Jeff Meyerson: [00:51:50.25] It sounds really interesting. We’re up against time and I don’t want to ask a big question… But I’ll just ask a big question: do you think it’s going to be a polyglot cloud world where I’m a big company and I’ve got my media cloud that runs on maybe Netflix data, and I’ve got my machine learning running on Google Data Center (because Google is great at machine learning Platform as a Service), and maybe I’ve got storage on Amazon because Amazon is best at that – are we going towards a polyglot cloud world?
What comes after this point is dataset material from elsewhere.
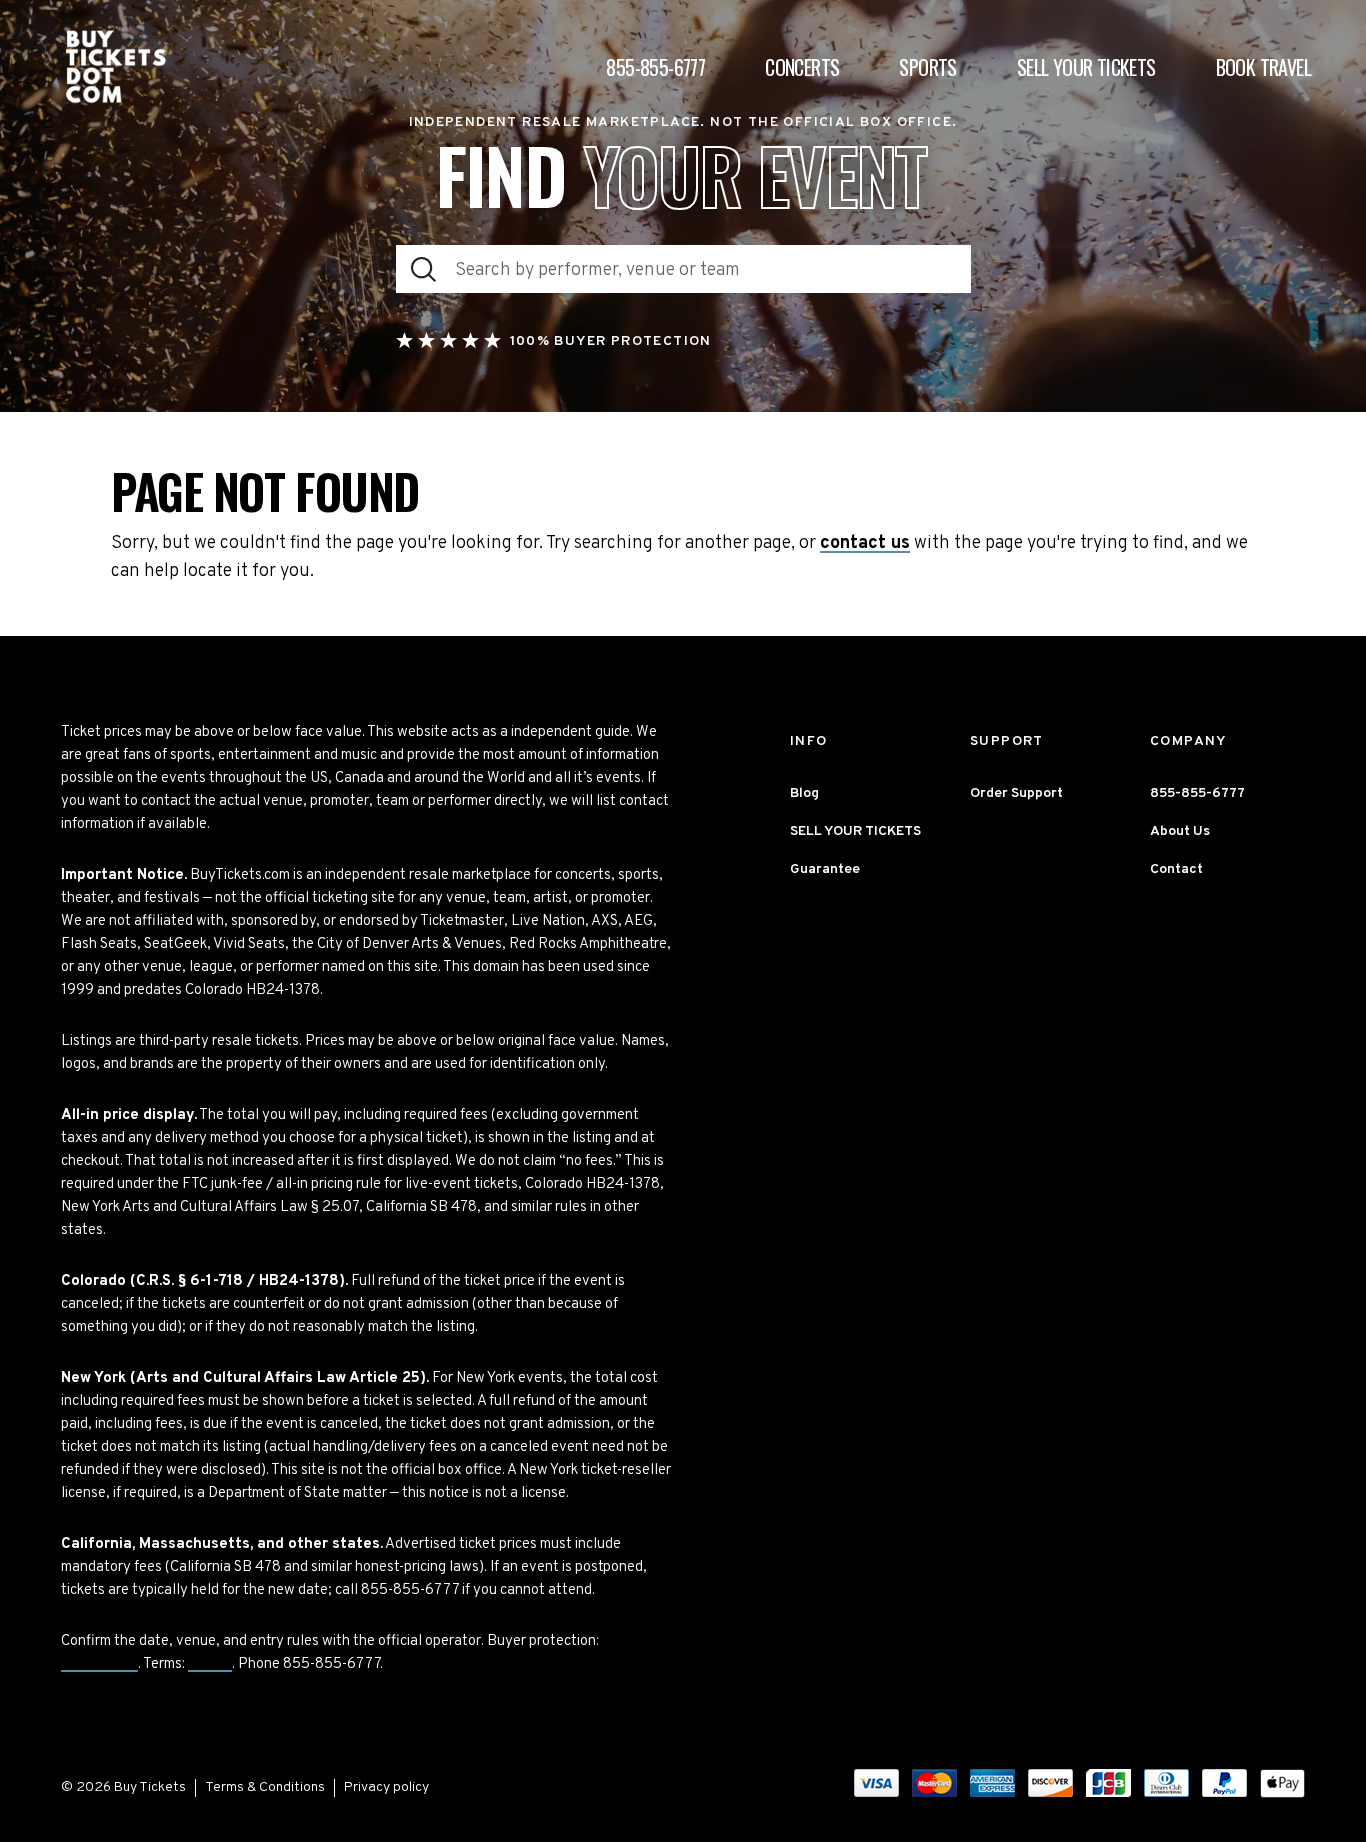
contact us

John Purrier: [00:52:33.00] I believe that we’re going towards that world, and it will be driven by business policies and by the features and configuration of the various clouds. When I say, “I’ve got this particular workload and it has these characteristics – maybe one of the characteristics is machine learning”, the system will say, “Oh, I know that this should go toward Google, rather than Amazon.” Or “This is my dev test environment. Find me the cheapest place out there.” Maybe it will end up on a DigitalOcean server someplace, right?
[00:53:09.22] I do believe that that is where the world is going. I’m very excited about heuristic and algorithmic automation. It’s really the third leg on the stool. The three legs are traditional automation that we have today – application release automation and data center automation. That’s been going on for several years. It started as runbook automation and workload automation; now we’re doing a lot of DevOps things, and Automic places in that space.
[00:53:45.24] The second leg is the cloud-native automation really coming out of the PaaS world. If you take a look at Cloud Foundry, OpenShift, Heroku – they have a really rich ecosystem around the developers, and they have opinionated automation for the operators. I see that those two worlds are going to be coming together sooner rather than later.
[00:54:14.15] Of course, the third leg is that heuristic or algorithmic automation, where it’s non-deterministic, it’s driven by policies – you basically tell the system what you want, and the system is getting a load of data (call it internet of things) from sensors, telemetry data from servers and networks, and is then able to say “Hey, for this particular workload let’s put it here (maybe Google), or let’s put it in the Cleveland, Ohio private data center that we have”, depending upon the characteristics of the workload and the availability of the resources.
Jeff Meyerson: [00:54:55.10] That’s a great place to close off. Where can people find out more about you, John?
John Purrier: [00:55:00.22] I would go to www.automic.com. That’s our website. I’m also on Twitter, @johnpur.
Jeff Meyerson: [00:55:10.19] Great. We’ll put both of those in the show notes. John, thanks for coming on the Software Engineering Radio, and giving up some of your time to talk about OpenStack. This has been great!
John Purrier: [00:55:20.01] I’ve had a great time, thanks for having me on.